▶ [Record extracts]
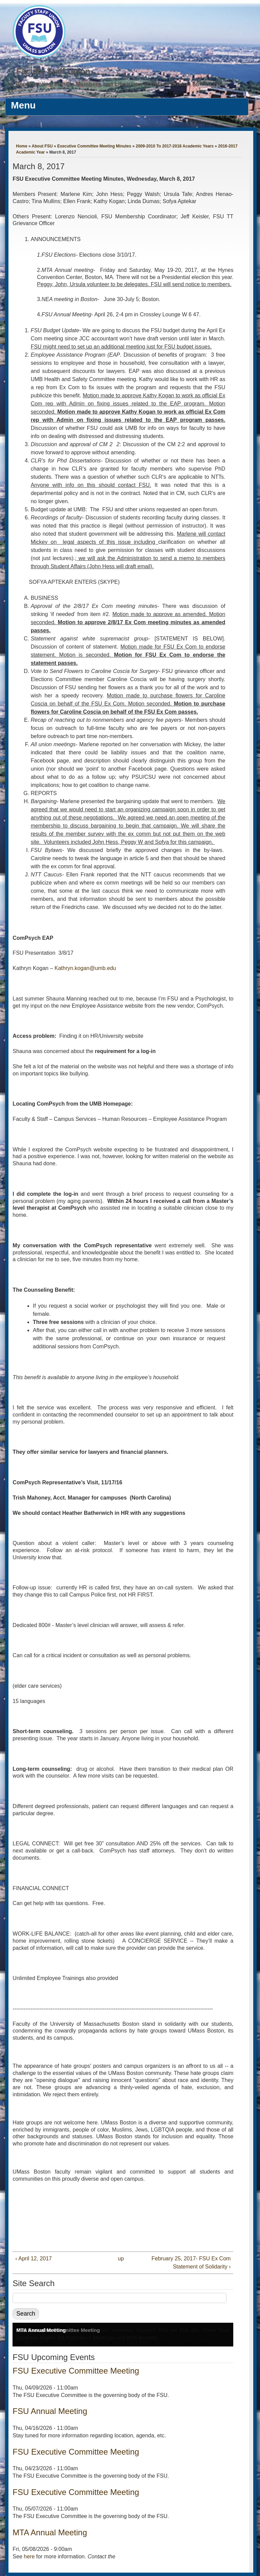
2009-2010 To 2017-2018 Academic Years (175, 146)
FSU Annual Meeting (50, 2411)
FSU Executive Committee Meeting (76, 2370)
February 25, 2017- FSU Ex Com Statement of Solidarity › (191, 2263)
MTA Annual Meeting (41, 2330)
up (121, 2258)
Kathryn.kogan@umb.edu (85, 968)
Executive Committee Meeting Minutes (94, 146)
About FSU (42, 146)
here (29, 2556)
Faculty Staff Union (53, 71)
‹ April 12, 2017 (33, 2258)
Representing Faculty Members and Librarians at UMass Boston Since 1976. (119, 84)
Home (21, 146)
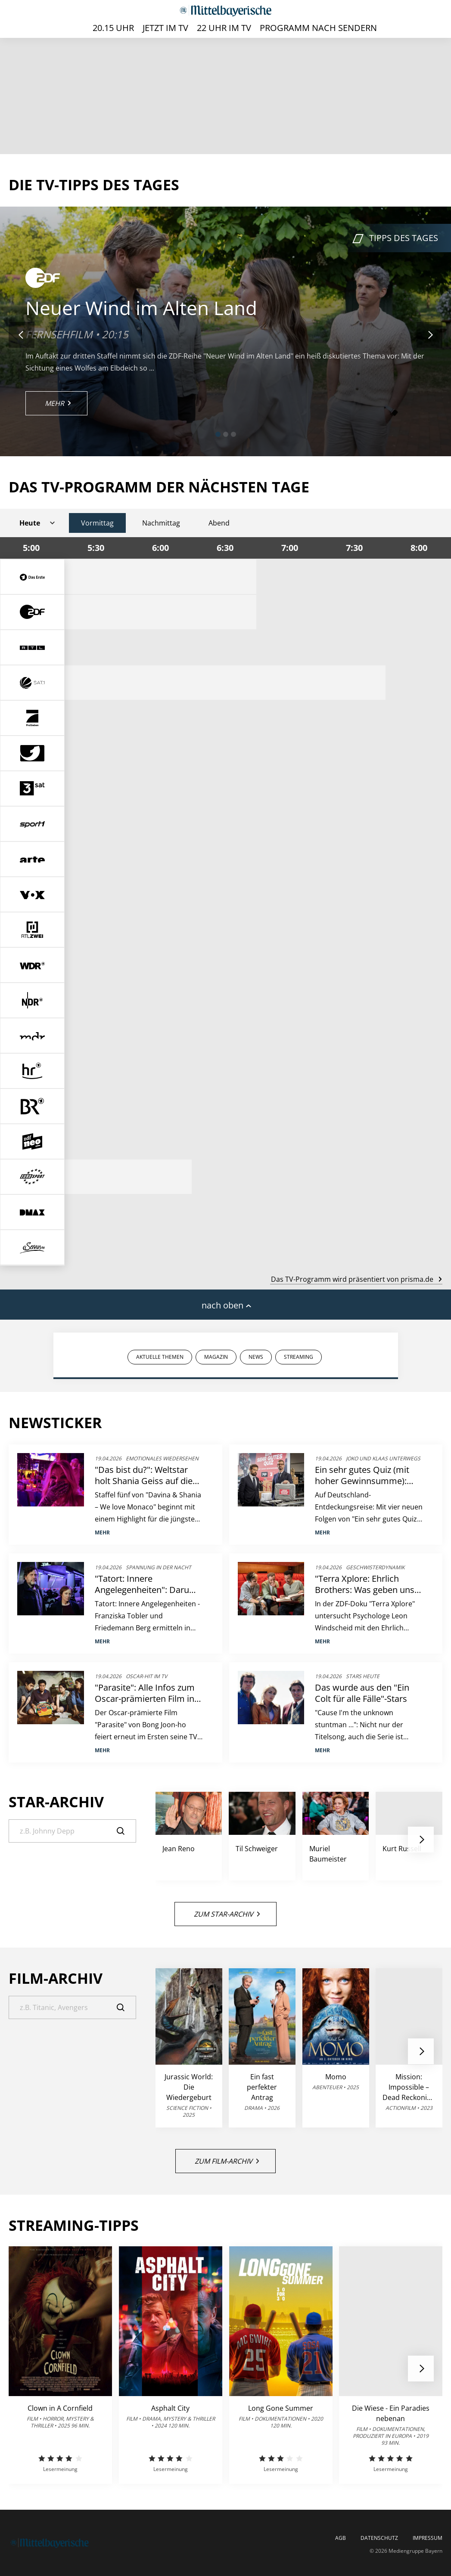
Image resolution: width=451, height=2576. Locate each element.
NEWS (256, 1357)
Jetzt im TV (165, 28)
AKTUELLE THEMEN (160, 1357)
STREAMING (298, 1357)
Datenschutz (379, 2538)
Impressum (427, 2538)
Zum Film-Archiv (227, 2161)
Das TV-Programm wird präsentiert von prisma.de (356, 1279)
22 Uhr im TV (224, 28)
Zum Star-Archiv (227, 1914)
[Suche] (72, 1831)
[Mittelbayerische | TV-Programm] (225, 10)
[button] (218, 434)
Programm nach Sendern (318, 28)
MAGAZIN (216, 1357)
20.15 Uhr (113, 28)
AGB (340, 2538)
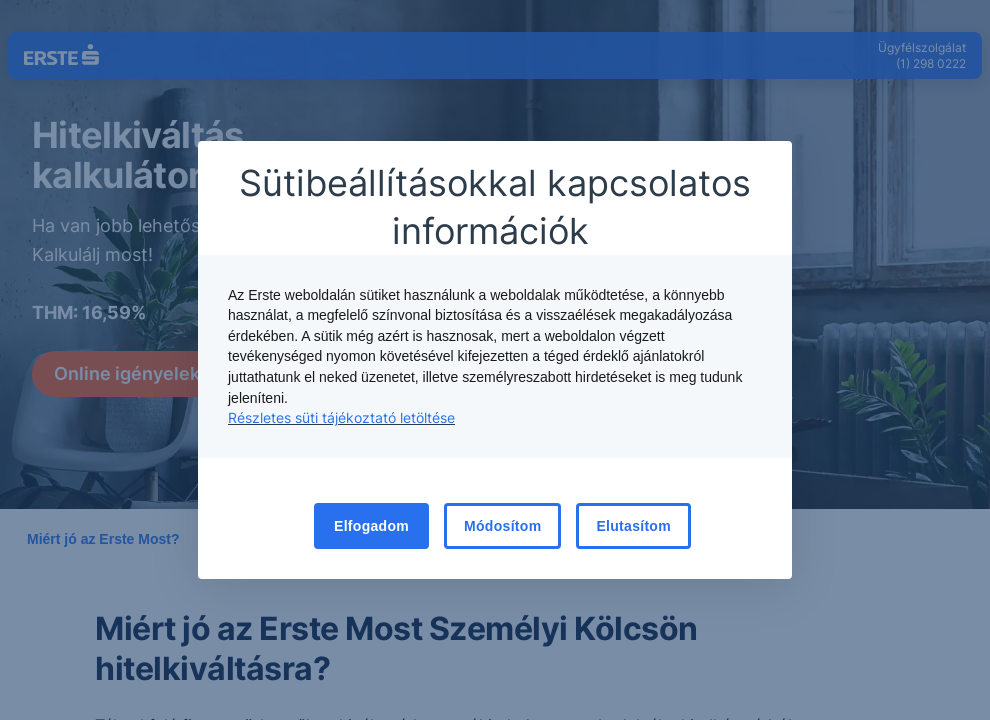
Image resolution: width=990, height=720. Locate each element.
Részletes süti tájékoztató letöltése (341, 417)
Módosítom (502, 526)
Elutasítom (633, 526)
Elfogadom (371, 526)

...

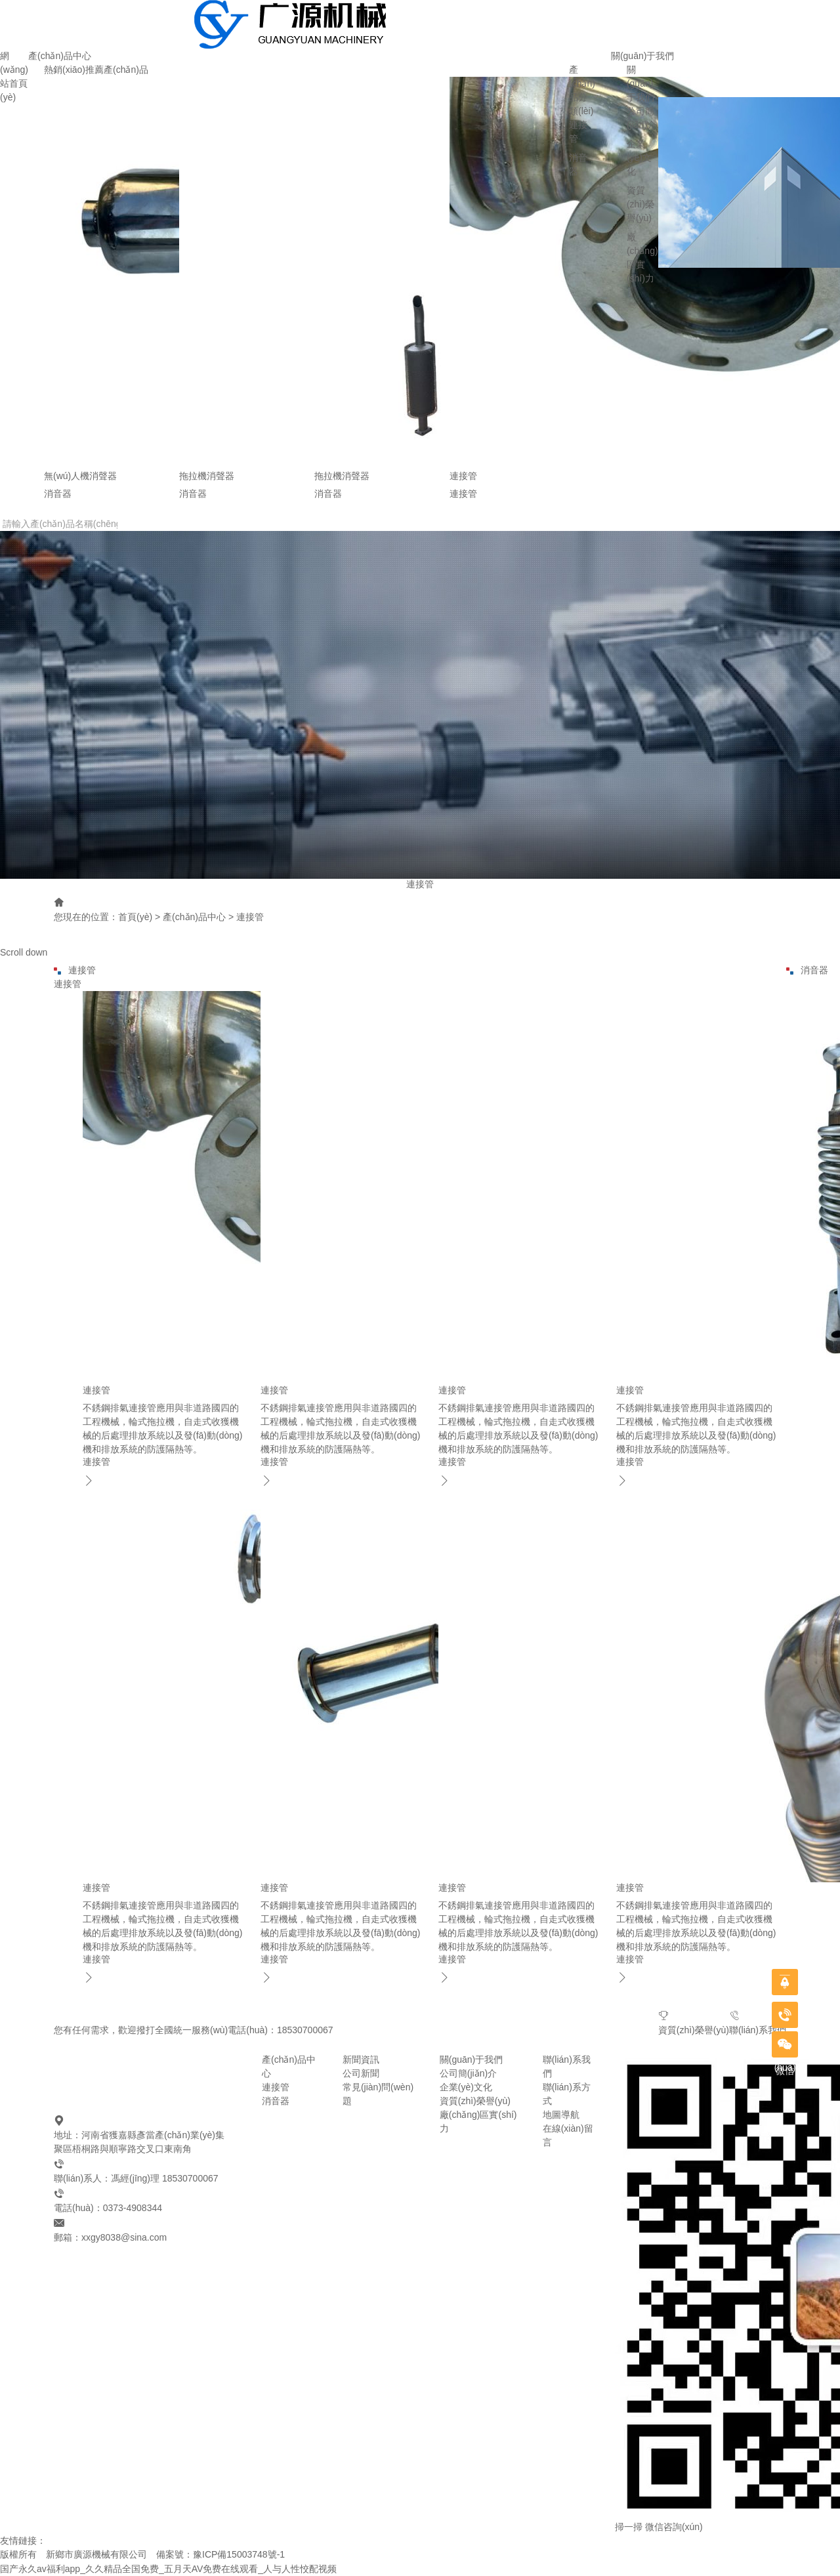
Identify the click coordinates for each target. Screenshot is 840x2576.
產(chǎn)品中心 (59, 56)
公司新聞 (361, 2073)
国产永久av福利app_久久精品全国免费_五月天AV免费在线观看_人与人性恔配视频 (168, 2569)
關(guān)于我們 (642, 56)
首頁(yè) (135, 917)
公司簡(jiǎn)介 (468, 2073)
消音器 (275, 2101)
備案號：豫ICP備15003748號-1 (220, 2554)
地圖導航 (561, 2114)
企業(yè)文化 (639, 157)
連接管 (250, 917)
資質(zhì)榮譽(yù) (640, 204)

--

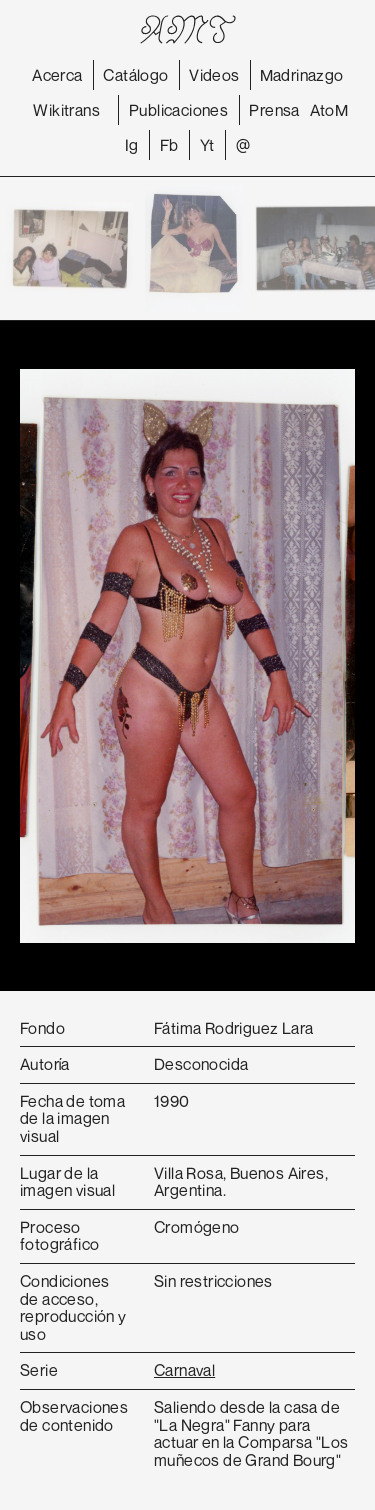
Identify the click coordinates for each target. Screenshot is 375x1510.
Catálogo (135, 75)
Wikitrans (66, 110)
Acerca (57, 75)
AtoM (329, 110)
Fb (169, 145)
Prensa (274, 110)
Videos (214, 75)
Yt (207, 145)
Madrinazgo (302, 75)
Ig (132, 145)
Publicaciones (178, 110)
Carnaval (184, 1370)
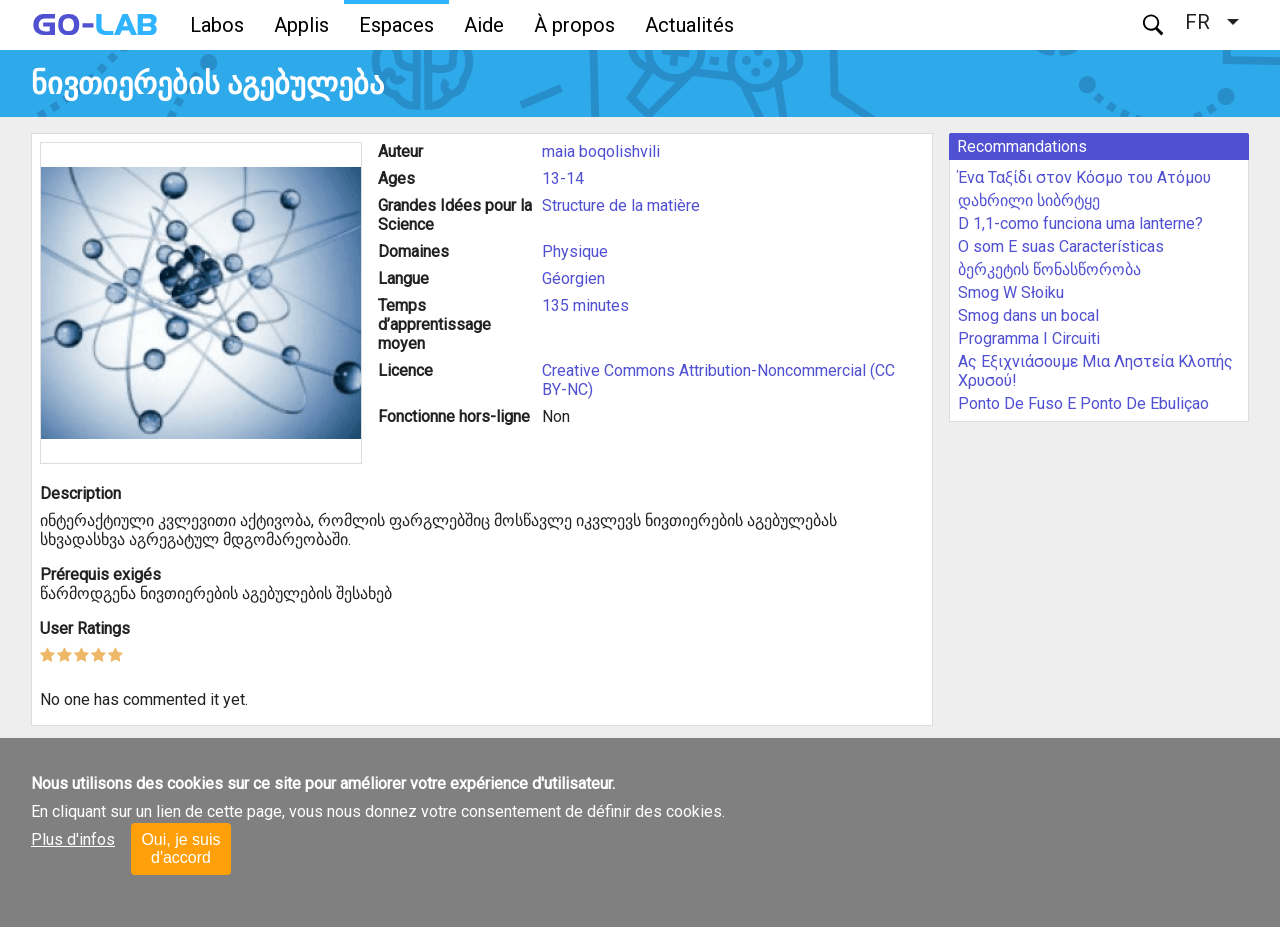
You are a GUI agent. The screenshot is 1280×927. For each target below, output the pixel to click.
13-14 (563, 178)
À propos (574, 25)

▶ [The exercise] Pick out every line of the material above that contains the string "height" and copy each one.

▶ [Task answer]
Image resolution: width=451, height=2576. Locate each element.
Image resolution: width=990, height=720. Locate each element.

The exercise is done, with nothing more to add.